BEGIN

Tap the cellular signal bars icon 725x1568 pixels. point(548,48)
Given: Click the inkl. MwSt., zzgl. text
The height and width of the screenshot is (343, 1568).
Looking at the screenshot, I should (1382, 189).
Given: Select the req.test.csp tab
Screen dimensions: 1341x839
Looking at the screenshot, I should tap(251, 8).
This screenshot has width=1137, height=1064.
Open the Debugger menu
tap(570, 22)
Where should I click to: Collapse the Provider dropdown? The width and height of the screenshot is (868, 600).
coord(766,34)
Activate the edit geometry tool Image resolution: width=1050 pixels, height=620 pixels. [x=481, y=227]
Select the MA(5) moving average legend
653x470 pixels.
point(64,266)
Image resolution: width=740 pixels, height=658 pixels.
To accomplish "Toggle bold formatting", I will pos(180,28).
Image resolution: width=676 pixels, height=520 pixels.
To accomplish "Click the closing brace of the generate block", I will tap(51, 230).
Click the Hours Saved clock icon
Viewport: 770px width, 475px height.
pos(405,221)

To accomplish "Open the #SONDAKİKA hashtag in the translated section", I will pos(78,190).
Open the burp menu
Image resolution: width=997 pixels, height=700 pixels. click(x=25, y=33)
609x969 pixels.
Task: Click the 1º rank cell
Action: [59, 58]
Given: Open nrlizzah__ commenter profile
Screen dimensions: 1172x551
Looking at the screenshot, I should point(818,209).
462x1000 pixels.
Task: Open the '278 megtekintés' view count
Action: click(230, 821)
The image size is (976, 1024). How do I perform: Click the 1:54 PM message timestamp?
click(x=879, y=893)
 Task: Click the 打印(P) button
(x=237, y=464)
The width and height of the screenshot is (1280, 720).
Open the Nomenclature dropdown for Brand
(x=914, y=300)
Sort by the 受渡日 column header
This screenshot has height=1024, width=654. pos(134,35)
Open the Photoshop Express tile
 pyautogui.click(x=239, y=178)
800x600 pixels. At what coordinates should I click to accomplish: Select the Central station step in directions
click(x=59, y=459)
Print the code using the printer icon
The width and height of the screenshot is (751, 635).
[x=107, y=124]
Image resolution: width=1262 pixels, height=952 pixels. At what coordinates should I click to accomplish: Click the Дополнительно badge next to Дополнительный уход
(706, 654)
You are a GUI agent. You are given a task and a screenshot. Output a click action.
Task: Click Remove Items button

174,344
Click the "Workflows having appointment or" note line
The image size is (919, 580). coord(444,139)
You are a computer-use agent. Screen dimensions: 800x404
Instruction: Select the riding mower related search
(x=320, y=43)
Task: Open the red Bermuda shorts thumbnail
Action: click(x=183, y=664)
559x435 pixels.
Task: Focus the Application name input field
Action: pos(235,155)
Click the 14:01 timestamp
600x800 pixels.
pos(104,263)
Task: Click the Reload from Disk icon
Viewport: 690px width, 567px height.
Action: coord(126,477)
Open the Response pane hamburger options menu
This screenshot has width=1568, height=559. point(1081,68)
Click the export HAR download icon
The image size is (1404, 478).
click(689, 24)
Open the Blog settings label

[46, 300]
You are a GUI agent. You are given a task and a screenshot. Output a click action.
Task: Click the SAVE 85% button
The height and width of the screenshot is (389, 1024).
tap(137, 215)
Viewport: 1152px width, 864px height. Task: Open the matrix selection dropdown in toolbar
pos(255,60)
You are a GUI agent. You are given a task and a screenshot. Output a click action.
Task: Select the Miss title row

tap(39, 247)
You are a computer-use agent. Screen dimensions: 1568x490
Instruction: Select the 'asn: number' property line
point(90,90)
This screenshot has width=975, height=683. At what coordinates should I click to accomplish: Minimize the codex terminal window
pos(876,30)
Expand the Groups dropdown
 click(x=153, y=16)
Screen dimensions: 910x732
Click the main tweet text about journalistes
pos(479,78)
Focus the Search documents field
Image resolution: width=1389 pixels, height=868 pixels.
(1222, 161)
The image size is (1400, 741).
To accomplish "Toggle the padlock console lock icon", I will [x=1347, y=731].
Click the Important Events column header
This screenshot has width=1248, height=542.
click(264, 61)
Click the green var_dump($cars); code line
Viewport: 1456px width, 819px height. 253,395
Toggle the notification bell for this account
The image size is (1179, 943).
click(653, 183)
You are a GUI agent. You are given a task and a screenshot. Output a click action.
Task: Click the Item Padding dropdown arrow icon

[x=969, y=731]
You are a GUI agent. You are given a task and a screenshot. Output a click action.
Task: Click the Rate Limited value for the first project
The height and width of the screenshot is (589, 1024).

END

* Exercise objective *
Reproduce, with both ends included, the lines from the one holding "Task: Select the Miss title row" to the end of the records above.

* Solution to the exercise *
Task: Select the Miss title row

tap(39, 247)
You are a computer-use agent. Screen dimensions: 1568x490
Instruction: Select the 'asn: number' property line
point(90,90)
This screenshot has width=975, height=683. At what coordinates should I click to accomplish: Minimize the codex terminal window
pos(876,30)
Expand the Groups dropdown
 click(x=153, y=16)
Screen dimensions: 910x732
Click the main tweet text about journalistes
pos(479,78)
Focus the Search documents field
Image resolution: width=1389 pixels, height=868 pixels.
(1222, 161)
The image size is (1400, 741).
To accomplish "Toggle the padlock console lock icon", I will [x=1347, y=731].
Click the Important Events column header
This screenshot has width=1248, height=542.
click(264, 61)
Click the green var_dump($cars); code line
Viewport: 1456px width, 819px height. 253,395
Toggle the notification bell for this account
The image size is (1179, 943).
click(653, 183)
You are a GUI agent. You are given a task and a screenshot. Output a click action.
Task: Click the Item Padding dropdown arrow icon

[x=969, y=731]
You are a GUI agent. You are given a task and a screenshot. Output a click action.
Task: Click the Rate Limited value for the first project
The height and width of the screenshot is (589, 1024).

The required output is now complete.